Peter Mertens (PVDA)

‘Pas op, het is een politieke staking!’

Peter Mertens (PVDA) Kamerlid PVDA

‘De algemene werkstaking als politieke staking wegzetten is niet zo onschuldig als het lijkt’, zegt Peter Mertens (PVDA) in het schaduwparlement van Knack.be. ‘We hebben allemaal baat bij sterke vakbonden, dat is de les die we trekken uit de periode Thatcher en Reagan’.

‘Het is een politieke staking’, beet parlementslid Zuhal Demir (N-VA) me tijdens Wakker op Zondag toe. ‘Want de stakers staken tegen de regeringsmaatregelen.’ Demir is een goede leerlinge van Bart De Wever. De schaduwpremier had immers eerder deze week al op ATV verklaard dat de staking op 24 november ‘geen normale actie’ was, maar ‘een politieke actie’.

Over de ‘normaliteit’ van een algemene werkstaking, moeten we even terug in de geschiedenis. Een staking om bepaalde eisen van de regering af te dwingen, of dat nu defensief is (bepaalde plannen terugtrekken) of offensief (sociale vooruitgang realiseren), is in de klassieke betekenis een ‘politieke staking’. De politieke staking is een volkomen wettelijk actiemiddel, en wordt in de rechtsleer erkend. In die klassieke betekenis is de recente sociale geschiedenis van de Europese landen een opeenvolging van ‘politieke stakingen’. Zo ook in ons land. In 1886 en 1887 voor het verbod op kinderarbeid en de bescherming van het loon, in 1893, 1902 en 1913 voor het algemeen enkelvoudig stemrecht, in 1936 voor het minimumloon en het betaald verlof, in 1955 voor de vijfdagenweek, in 1960-61 tegen de eenheidswet, in 1982 tegen de looninleveringen, in 1983 tegen de afbraak van de openbare diensten, in 1986 tegen het Sint-Annaplan (besparingen), in 1993 tegen het Globaal Plan (besparingen), en in 2005 tegen het Generatiepact (pensioenen). De stakingsbeweging van vandaag schrijft zich in diezelfde sociale geschiedenis in. Daar is op zich niets abnormaals mee.

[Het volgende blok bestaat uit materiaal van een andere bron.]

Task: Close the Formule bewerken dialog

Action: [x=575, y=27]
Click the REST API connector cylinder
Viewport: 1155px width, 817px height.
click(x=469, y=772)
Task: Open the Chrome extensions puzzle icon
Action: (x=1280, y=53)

Pas op, het is een politieke staking!

Democratie herleiden tot het kleuren van een bolletje

Als de schaduwpremier nu spreekt over ‘een politieke actie’, en hamert op het verschil met ‘een normale sociale actie’, dan heeft dat uiteraard een andere betekenis. De idee luidt dan dat tegenover regeringsmaatregelen niet gestaakt moet worden, en dat men de onvrede maar in het stemhokje moet duidelijk maken. Dat is ook letterlijk de idee die Margaret Thatcher in Groot-Brittannië introduceerde: ‘geen politieke stakingen tegen regeringsmaatregelen’. Democratie wordt dan herleid tot het kleuren van een bolletje. Eénmaal het gordijn van het stemhokje weer dicht, houdt ook de inspraak in de samenleving op. ‘Strong Governance’, zo heet dat tegenwoordig.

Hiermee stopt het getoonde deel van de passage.